* [JOB]: Put the material into a Markdown table with two columns, Row and Line. Start at the line containing "94) in the screenshot?" and end at the line containing "measure-13wk-line3: Vol 75.25B", number each row, and omit blank lines.

* [DATA UNDER STUDY]:
= Beginning of Section =
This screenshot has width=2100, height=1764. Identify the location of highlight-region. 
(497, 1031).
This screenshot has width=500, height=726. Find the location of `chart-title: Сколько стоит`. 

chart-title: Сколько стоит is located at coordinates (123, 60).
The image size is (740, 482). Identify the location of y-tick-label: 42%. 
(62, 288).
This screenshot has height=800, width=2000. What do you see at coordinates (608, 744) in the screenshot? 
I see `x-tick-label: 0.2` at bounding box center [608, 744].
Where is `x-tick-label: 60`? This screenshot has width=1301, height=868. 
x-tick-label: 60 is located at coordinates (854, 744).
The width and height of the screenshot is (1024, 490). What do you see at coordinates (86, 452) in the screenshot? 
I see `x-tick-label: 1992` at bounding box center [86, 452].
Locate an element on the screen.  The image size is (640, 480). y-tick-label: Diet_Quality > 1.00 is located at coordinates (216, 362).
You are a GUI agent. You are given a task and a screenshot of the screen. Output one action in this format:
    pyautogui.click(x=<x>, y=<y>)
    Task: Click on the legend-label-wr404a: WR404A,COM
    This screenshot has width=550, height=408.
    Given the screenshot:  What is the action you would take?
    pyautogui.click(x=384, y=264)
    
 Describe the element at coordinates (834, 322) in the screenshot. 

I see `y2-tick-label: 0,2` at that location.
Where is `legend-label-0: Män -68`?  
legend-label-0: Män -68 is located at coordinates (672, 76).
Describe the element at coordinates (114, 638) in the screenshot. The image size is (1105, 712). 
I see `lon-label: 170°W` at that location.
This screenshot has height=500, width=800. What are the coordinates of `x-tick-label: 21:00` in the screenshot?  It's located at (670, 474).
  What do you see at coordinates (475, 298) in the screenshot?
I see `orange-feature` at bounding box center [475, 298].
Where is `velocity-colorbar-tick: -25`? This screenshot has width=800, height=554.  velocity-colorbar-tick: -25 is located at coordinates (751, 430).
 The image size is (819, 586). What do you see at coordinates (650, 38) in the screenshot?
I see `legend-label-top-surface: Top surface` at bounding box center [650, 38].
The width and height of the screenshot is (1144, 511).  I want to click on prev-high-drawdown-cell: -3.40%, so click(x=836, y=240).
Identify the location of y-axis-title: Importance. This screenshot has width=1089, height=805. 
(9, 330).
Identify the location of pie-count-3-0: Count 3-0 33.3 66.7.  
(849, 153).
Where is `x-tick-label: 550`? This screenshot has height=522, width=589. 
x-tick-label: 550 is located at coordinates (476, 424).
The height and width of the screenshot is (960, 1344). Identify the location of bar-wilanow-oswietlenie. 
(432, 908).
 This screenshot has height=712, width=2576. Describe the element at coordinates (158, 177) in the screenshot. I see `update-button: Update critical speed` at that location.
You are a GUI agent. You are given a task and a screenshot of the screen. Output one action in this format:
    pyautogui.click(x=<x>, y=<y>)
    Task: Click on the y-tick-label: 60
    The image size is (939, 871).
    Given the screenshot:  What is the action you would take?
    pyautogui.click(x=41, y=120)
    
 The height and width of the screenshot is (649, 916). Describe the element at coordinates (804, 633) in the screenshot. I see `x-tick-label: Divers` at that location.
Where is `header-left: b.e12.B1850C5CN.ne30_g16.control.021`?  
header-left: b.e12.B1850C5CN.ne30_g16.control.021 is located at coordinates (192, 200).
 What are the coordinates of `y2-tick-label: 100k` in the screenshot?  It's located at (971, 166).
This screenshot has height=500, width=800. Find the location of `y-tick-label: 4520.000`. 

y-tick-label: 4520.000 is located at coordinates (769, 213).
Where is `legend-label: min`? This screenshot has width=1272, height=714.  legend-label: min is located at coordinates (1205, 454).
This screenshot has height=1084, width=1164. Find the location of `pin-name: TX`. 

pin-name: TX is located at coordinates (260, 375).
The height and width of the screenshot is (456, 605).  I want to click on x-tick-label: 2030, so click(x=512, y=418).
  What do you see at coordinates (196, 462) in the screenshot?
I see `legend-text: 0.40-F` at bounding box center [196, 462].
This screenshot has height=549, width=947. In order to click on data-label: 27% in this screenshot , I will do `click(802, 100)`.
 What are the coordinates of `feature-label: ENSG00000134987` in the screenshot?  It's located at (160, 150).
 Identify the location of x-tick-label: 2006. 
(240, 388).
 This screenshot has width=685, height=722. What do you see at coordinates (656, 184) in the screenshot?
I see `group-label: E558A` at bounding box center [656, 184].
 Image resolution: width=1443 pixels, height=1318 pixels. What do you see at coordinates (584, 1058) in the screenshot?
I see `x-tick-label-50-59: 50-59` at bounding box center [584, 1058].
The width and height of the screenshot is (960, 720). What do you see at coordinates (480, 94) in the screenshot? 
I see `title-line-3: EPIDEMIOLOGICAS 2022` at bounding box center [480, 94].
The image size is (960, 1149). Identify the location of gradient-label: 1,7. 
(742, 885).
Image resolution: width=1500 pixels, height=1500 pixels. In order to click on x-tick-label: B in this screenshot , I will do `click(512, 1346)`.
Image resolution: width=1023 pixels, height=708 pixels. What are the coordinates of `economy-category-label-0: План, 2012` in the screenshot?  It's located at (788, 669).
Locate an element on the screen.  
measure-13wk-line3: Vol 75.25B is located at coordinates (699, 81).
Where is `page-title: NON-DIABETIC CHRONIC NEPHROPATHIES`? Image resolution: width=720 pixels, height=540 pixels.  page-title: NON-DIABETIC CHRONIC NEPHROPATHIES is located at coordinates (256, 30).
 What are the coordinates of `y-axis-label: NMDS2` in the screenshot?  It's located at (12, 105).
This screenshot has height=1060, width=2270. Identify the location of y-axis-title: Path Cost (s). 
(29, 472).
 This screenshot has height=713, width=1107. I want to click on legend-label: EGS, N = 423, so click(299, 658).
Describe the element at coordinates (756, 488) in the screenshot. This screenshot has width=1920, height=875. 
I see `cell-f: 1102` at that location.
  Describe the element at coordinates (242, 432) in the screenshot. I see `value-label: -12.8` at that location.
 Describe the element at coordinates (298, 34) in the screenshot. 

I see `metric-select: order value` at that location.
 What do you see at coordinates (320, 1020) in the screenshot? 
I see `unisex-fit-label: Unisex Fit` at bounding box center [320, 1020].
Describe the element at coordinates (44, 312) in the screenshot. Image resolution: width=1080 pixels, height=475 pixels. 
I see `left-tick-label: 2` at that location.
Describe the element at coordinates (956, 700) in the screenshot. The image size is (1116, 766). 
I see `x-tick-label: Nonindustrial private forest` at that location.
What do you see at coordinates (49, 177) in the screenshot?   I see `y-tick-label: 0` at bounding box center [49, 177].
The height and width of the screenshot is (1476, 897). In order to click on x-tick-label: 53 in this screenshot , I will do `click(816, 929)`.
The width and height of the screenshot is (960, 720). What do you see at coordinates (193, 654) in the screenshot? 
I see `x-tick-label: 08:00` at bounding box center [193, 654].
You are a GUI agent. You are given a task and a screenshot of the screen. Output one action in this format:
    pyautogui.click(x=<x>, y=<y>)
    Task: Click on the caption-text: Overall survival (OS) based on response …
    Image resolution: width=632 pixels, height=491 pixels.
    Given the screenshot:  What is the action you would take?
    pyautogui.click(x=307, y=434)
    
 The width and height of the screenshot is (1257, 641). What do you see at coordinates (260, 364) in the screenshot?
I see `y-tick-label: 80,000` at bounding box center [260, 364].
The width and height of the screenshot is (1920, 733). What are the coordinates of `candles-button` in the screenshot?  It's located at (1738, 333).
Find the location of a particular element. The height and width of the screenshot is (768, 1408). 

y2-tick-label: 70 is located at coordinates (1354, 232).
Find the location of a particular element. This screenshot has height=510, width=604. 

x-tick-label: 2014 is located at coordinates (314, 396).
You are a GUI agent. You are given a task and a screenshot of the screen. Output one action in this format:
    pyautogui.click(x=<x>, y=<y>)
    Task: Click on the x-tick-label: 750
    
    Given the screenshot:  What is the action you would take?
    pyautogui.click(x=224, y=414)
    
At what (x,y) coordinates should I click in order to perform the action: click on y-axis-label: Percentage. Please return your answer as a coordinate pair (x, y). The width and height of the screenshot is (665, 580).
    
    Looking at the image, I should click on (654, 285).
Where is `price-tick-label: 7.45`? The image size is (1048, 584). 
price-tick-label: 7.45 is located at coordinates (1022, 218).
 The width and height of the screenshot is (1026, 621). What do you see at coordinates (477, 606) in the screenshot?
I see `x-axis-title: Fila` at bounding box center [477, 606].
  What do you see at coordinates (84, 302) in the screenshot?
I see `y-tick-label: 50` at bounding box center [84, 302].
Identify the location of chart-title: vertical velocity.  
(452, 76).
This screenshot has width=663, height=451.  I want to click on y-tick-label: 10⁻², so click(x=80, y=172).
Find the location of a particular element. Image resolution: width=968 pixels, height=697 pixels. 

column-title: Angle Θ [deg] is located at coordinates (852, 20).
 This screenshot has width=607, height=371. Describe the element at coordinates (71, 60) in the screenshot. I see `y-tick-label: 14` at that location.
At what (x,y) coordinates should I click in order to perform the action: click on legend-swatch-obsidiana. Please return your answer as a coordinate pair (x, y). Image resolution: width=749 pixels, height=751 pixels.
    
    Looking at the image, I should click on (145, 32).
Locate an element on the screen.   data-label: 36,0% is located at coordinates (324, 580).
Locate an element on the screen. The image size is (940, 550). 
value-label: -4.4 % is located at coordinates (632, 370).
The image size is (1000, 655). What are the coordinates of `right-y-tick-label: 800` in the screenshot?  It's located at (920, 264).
= End of Section =
* [SOLUTION TO THE EXERCISE]:
| Row | Line |
|---|---|
| 1 | The width and height of the screenshot is (960, 720). What do you see at coordinates (480, 94) in the screenshot?  |
| 2 | I see `title-line-3: EPIDEMIOLOGICAS 2022` at bounding box center [480, 94]. |
| 3 | The image size is (960, 1149). Identify the location of gradient-label: 1,7.  |
| 4 | (742, 885). |
| 5 | Image resolution: width=1500 pixels, height=1500 pixels. In order to click on x-tick-label: B in this screenshot , I will do `click(512, 1346)`. |
| 6 | Image resolution: width=1023 pixels, height=708 pixels. What are the coordinates of `economy-category-label-0: План, 2012` in the screenshot?  It's located at (788, 669). |
| 7 | Locate an element on the screen.   |
| 8 | measure-13wk-line3: Vol 75.25B is located at coordinates (699, 81). |